## Your assignment
Your task is to repeat the records exactly from the line containing "Click green checkmark on Get a row step" onward, through the final line.

[Stored data]
========
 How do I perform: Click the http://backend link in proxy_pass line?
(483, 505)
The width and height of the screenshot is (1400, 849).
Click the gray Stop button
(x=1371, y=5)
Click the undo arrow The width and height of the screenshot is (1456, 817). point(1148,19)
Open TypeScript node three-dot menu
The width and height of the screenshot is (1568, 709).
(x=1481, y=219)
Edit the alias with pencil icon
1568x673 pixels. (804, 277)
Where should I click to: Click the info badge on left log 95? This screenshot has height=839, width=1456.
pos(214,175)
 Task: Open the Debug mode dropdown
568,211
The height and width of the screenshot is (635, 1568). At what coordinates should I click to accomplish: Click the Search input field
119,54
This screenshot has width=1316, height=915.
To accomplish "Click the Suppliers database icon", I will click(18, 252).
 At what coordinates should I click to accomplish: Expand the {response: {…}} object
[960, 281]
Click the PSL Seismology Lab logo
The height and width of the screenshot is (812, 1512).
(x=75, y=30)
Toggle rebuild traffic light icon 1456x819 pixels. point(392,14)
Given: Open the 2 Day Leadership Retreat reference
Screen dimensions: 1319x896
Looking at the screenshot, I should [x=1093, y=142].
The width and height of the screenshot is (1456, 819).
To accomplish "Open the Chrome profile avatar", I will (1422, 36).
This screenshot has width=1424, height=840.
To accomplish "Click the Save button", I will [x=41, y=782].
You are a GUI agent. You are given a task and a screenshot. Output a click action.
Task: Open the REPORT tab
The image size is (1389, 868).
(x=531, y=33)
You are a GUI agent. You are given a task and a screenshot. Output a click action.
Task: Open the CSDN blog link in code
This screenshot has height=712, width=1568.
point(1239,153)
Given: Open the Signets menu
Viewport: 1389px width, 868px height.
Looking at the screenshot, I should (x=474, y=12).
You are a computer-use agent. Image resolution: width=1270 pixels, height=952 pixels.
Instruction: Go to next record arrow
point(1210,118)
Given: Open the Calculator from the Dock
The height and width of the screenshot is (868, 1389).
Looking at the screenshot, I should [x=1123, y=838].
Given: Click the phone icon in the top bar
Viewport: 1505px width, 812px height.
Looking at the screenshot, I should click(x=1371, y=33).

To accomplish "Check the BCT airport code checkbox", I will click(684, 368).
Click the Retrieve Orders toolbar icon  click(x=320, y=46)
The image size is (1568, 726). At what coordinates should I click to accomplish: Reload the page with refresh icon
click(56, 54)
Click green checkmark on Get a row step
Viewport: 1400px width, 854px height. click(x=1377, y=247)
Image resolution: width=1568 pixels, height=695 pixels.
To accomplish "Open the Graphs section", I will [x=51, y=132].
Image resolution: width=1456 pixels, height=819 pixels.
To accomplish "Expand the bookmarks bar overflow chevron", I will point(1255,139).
========
## Response
Click green checkmark on Get a row step
Viewport: 1400px width, 854px height. click(x=1377, y=247)
Image resolution: width=1568 pixels, height=695 pixels.
To accomplish "Open the Graphs section", I will [x=51, y=132].
Image resolution: width=1456 pixels, height=819 pixels.
To accomplish "Expand the bookmarks bar overflow chevron", I will point(1255,139).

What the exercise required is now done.